The implementation is not yet release-ready, as it does not support 100\ \% of
the DWARF5 specification~\cite{dwarf5std} --~see Section~\ref{ssec:ehelfs}
below. Yet, it supports the vast majority --~more than $99.9$\ \%~-- of the
cases seen in the wild, and is decently robust compared to \prog{libunwind},
the reference implementation. Indeed, corner cases occur often, and on a 27000
samples test, 885 failures were observed for \prog{libunwind}, against 1099 for
the compiled DWARF version (see Section~\ref{ssec:timeperf}).

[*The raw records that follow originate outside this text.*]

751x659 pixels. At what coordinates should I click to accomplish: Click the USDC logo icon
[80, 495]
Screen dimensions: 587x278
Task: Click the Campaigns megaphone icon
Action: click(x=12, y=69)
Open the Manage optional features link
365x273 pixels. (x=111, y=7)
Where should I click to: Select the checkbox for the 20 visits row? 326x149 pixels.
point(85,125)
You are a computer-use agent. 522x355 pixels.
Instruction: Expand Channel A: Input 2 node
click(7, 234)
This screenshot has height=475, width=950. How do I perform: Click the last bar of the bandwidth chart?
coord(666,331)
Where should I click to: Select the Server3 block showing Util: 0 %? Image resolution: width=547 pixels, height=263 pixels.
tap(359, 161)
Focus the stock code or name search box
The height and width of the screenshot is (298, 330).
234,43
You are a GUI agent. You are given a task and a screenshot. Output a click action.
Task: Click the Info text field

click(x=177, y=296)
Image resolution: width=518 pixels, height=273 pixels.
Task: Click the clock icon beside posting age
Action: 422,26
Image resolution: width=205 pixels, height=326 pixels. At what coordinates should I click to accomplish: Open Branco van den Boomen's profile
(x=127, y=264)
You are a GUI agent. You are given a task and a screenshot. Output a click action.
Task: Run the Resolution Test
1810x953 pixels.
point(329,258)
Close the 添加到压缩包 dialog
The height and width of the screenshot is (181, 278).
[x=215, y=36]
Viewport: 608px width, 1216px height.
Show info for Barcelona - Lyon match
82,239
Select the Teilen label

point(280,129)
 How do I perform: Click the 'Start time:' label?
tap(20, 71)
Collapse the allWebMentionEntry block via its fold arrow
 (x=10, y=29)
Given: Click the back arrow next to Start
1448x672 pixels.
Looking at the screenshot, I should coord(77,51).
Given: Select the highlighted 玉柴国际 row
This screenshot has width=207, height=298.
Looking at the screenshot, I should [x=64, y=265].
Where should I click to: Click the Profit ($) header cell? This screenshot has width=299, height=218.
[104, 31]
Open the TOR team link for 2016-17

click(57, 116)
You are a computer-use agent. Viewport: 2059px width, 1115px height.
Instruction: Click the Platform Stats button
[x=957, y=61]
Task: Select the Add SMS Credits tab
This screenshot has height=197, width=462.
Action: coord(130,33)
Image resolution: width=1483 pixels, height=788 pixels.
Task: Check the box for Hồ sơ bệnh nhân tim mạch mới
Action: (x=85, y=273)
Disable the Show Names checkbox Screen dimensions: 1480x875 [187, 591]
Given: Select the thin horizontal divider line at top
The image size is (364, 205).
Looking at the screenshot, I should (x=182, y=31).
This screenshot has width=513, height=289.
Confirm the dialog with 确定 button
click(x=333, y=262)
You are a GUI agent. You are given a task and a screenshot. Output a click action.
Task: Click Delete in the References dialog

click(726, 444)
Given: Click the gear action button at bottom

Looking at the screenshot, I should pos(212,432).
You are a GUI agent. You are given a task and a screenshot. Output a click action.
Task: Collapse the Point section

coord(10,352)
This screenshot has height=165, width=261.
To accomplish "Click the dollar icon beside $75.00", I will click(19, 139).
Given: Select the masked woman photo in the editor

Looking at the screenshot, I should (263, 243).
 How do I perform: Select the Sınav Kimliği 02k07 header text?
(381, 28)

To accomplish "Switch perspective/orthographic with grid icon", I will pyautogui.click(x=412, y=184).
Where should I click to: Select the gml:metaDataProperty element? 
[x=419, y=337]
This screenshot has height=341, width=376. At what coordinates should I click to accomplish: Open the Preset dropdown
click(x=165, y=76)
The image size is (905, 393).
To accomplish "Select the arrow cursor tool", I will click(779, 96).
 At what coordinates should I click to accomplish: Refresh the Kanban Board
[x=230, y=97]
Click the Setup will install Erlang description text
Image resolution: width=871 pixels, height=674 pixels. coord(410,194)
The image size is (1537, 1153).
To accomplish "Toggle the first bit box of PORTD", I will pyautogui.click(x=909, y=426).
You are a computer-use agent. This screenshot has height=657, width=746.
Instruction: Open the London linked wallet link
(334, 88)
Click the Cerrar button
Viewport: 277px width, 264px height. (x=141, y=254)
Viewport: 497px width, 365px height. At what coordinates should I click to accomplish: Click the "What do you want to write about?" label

The implementation, however, as a few other limitations. It only supports the
x86\_64 architecture, and relies to some extent on the Linux operating system.
But none of those are real problems in practice. Other processor architectures
and ABIs are only a matter of time spent and engineering work; and the
operating system dependency is only present in the libraries developed in order
to interact with the compiled unwinding data, which can be developed for
virtually any operating system.
\subsection*{Summary and future work}
In most cases of everyday's life, a slow stack unwinding is not a problem, left
apart an annoyance. Yet, having a 26 times speed-up on stack unwinding-heavy
tasks can be really useful to \eg{} profile large programs, particularly if one
wants to profile many times in order to analyze the impact of multiple changes.
It can also be useful for exception-heavy programs. Thus, it might be
interesting to implement a more stable version, and try to interface it cleanly
with mainstream tools, such as \prog{perf}.
Another question worth exploring might be whether it is possible to shrink even
more the original DWARF unwinding data, which would be stored in a format not
too far from the original standard, by applying techniques close to those
used to shrink the compiled unwinding data.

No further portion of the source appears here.